• [What you are asked to do]:
Return the data below word for word, with the pictures left out.

• [Dataset excerpt]:
• • • • • • •

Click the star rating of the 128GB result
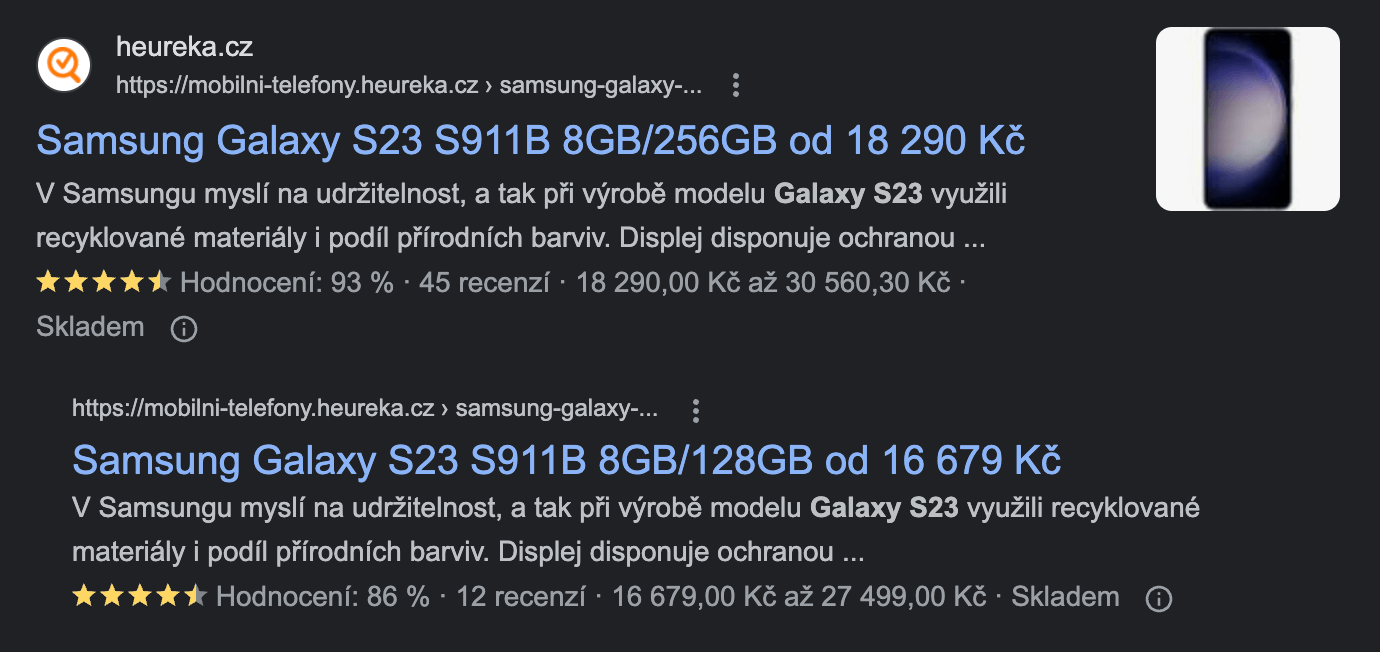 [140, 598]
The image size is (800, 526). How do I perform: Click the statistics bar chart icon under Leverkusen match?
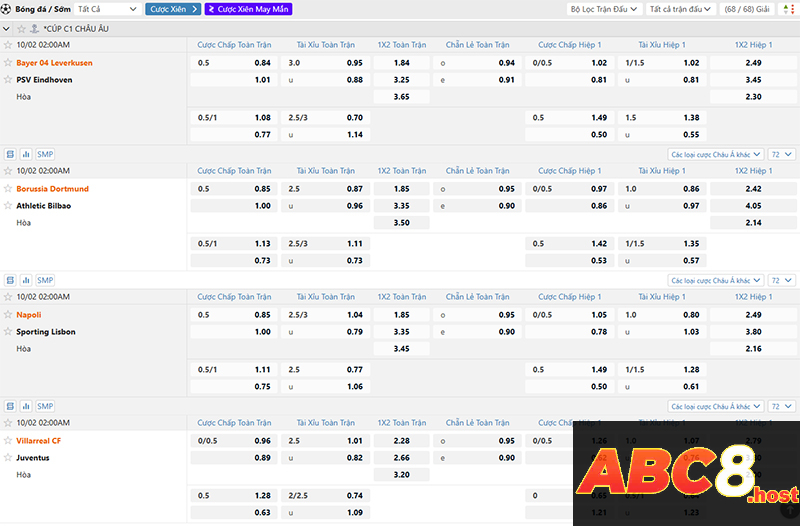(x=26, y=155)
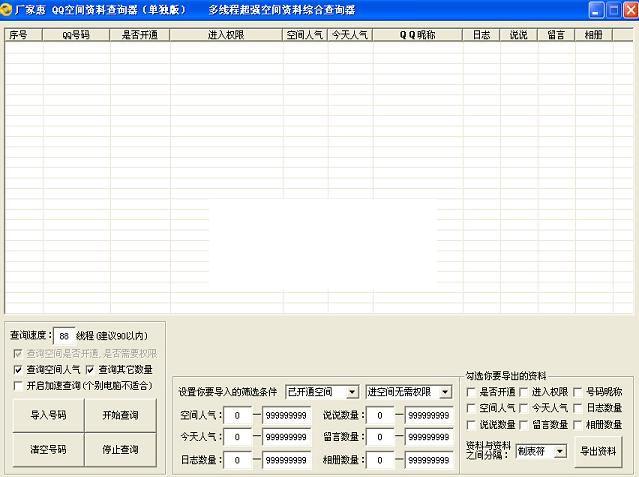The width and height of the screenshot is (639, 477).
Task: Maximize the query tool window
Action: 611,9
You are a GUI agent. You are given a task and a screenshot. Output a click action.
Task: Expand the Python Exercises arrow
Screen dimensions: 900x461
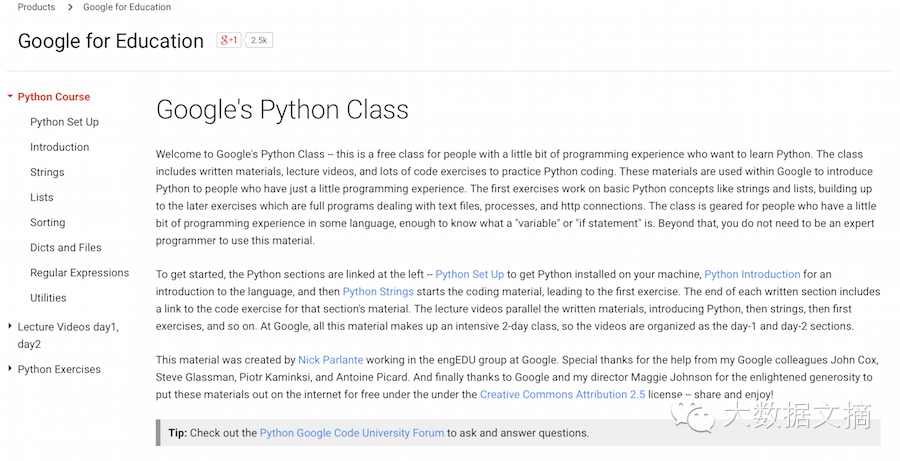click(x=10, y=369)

• • • • • • •

• [Solution for this task]:
Click the star rating of the 128GB result
 [140, 598]
The image size is (800, 526). How do I perform: Click the statistics bar chart icon under Leverkusen match?
(x=26, y=155)
The width and height of the screenshot is (639, 477).
Task: Maximize the query tool window
Action: 611,9
You are a GUI agent. You are given a task and a screenshot. Output a click action.
Task: Expand the Python Exercises arrow
Screen dimensions: 900x461
click(x=10, y=369)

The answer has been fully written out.